→ TEXT:
※ ※ ※
CHAPTER IPENSION FUNDS AND EMPLOYERS' PAYMENTS

Pension funds

The pension funds

72.  The bodies responsible for maintaining pension funds for the Scheme immediately before the commencement date must continue to maintain them unless the fund is vested in a different body by or under any enactment.

Appropriate funds

73.—(1) The appropriate fund for a member or a person who is entitled to any benefit in respect of a person who has been a member is–

(a)in the case of an active member, the fund specified for a member of his description in accordance with Schedule 5;

(b)in the case of–

(i)a deferred or a pensioner member who was an active member on the commencement date or has been an active member since that date, or

(ii)a member in respect of whom another person has rights under the 1987 Regulations and these Regulations,

the fund so specified for a member of his description when he ceased to be an active member; and

(c)in the case of any other deferred or a pensioner member, the fund specified for him by virtue of regulation 19 of the Transitional Regulations.

(2) Where these Regulations refer to payments being made without referring to the fund to which or from which they are to be made, the reference is to payments being made to or from the fund which is the appropriate fund for the member in question.

(3) Paragraph (2) does not apply where the payments are made under Chapter IV of Part III (AVCs and SCAVCs).

Admission agreement funds

74.—(1) An administering authority who have made an admission agreement may establish a further pension fund (an “admission agreement fund”) in addition to the fund maintained under regulation 73 (“the main fund”).

(2) Immediately after an authority establishes an admission agreement fund they must give the Secretary of State notice in writing that they have done so.

(3) The notice must specify the admission bodies whose employees are eligible for benefits from the admission agreement fund (“the transferred bodies”).

(4) Where an admission agreement fund is established, assets of such value as an actuary appointed by the appropriate administering authority determines to be appropriate must be transferred from the main fund to the admission agreement fund.

(5) When valuations under regulation 76 of both the main fund and the admission fund are first obtained after the admission agreement fund is established, the administering authority must obtain a transfer statement from the actuary appointed by them.

(6) The transfer statement must specify whether in the actuary’s opinion there is a need for further assets to be transferred from the main fund to the admission agreement fund, and, if so, the value of those assets.

(7) Where the transfer statement specifies that assets of a specified value need to be transferred, the administering authority must arrange for assets of that value to be transferred as soon as is reasonably practicable.
※ ※ ※
→ DATASET ROWS:
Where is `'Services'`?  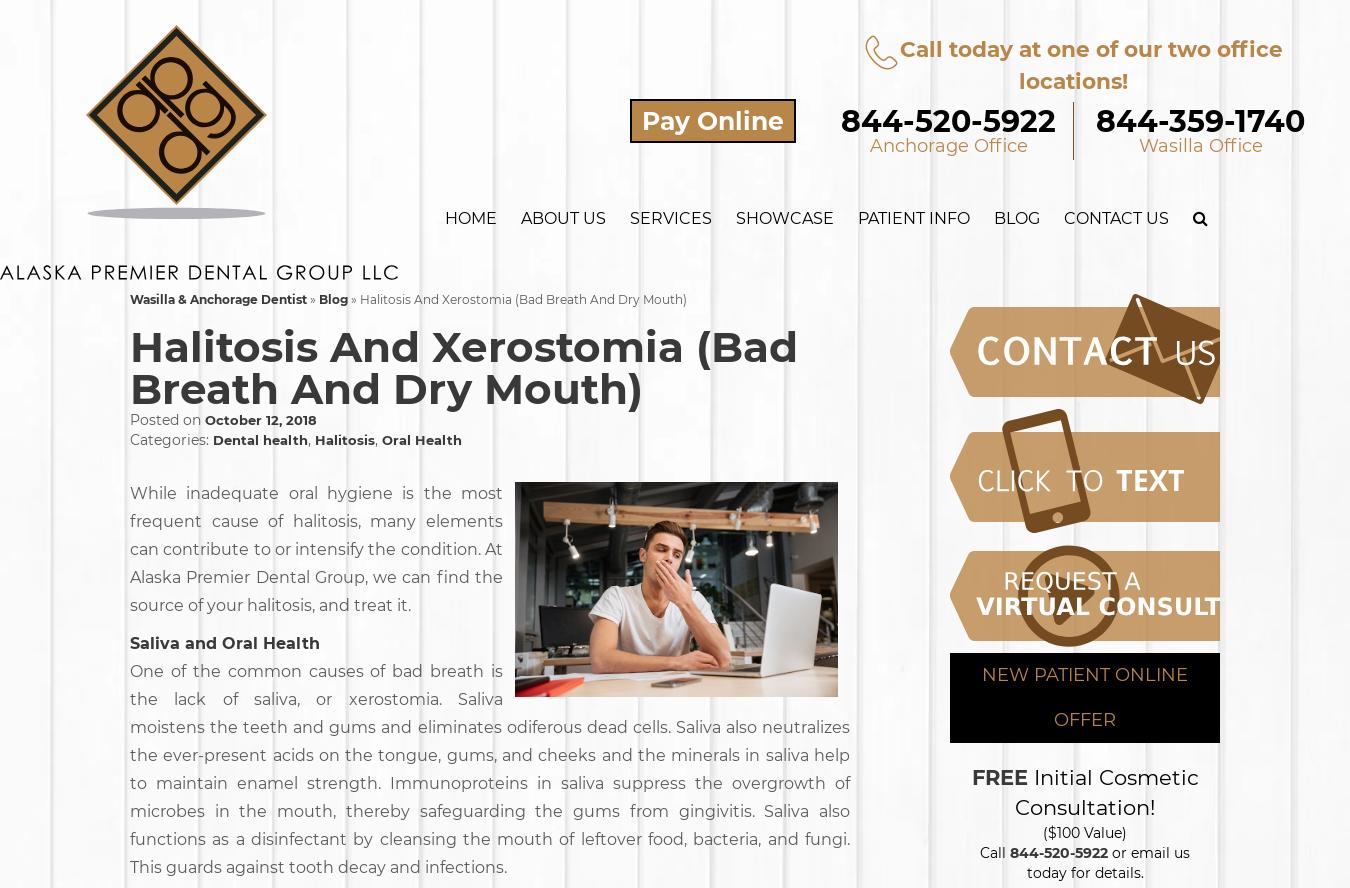
'Services' is located at coordinates (670, 217).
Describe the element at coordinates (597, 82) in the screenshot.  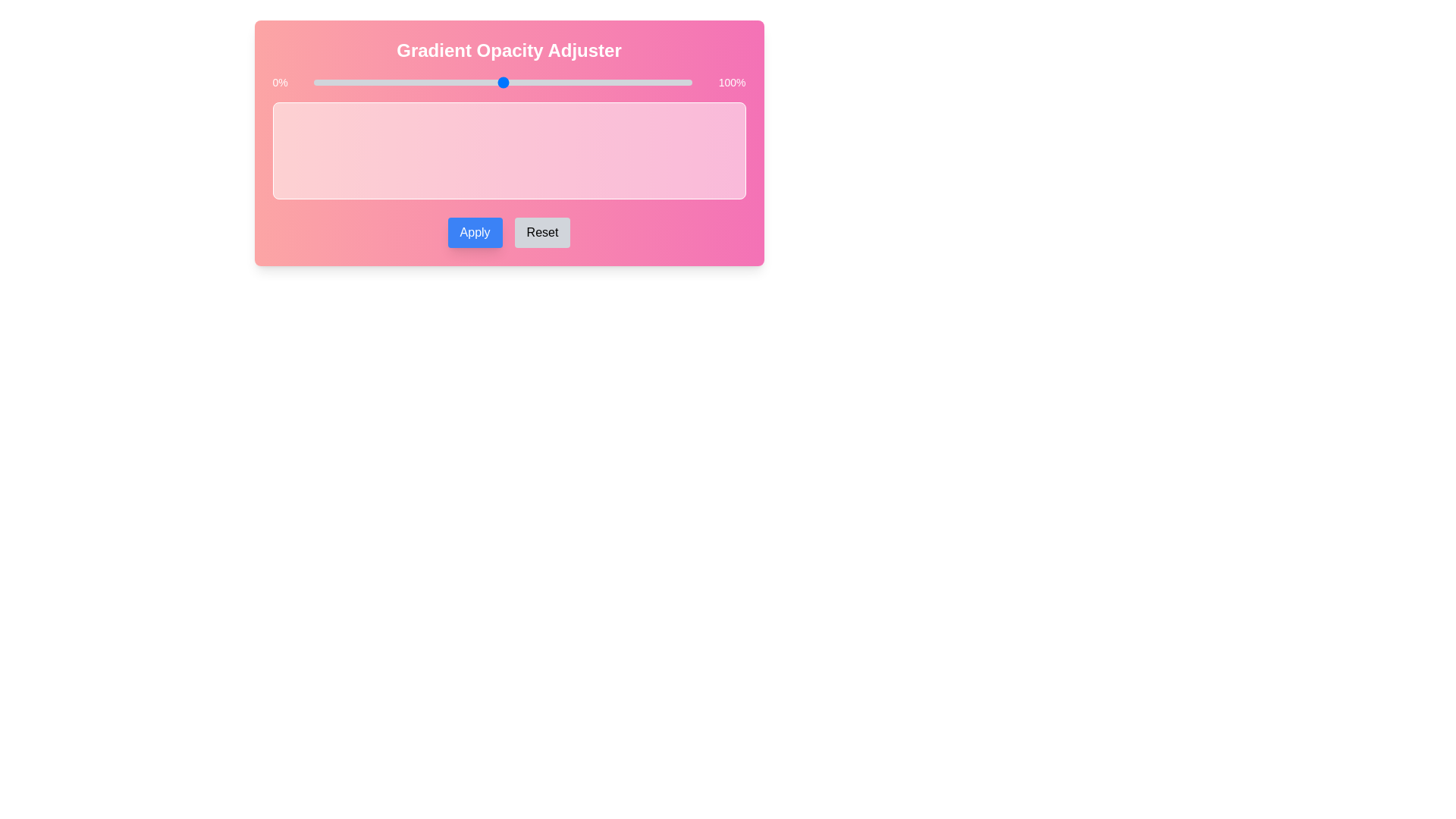
I see `the slider to set the gradient opacity to 75%` at that location.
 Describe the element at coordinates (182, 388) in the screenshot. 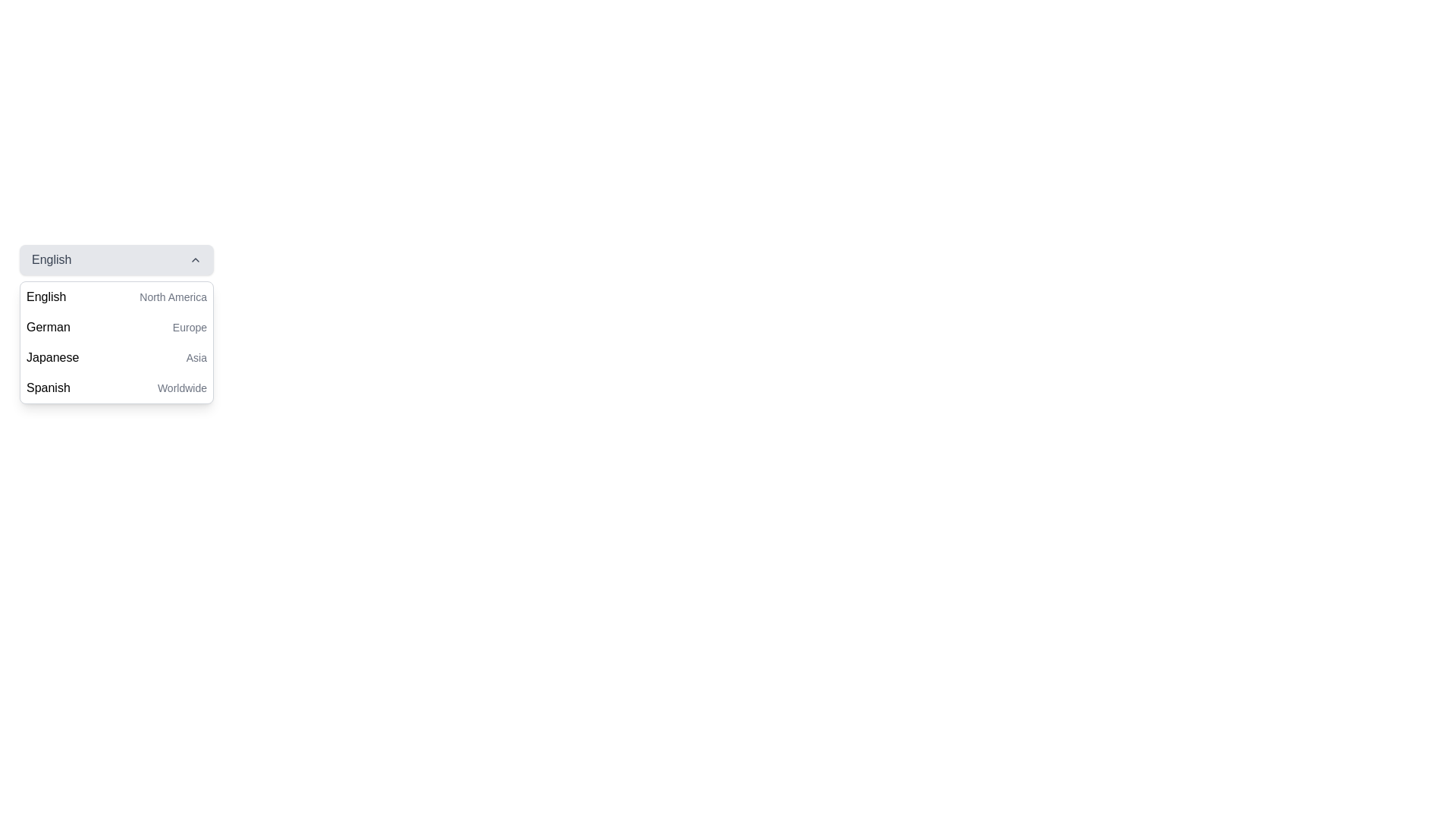

I see `the 'Worldwide' label text, which is styled in small gray font and positioned to the right of the bold 'Spanish' text within the dropdown menu` at that location.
※ ※ ※
→ GIVEN EXERCISE A: From the pension fund regulations above the listing, extract the passage starting at "(a)in the case" and ending at "member in question.".
→ GIVEN EXERCISE B: In the pension fund regulations, who must an authority notify in writing right after establishing an admission agreement fund?

→ FINAL ANSWER A:
(a)in the case of an active member, the fund specified for a member of his description in accordance with Schedule 5;

(b)in the case of–

(i)a deferred or a pensioner member who was an active member on the commencement date or has been an active member since that date, or

(ii)a member in respect of whom another person has rights under the 1987 Regulations and these Regulations,

the fund so specified for a member of his description when he ceased to be an active member; and

(c)in the case of any other deferred or a pensioner member, the fund specified for him by virtue of regulation 19 of the Transitional Regulations.

(2) Where these Regulations refer to payments being made without referring to the fund to which or from which they are to be made, the reference is to payments being made to or from the fund which is the appropriate fund for the member in question.

→ FINAL ANSWER B: The Secretary of State.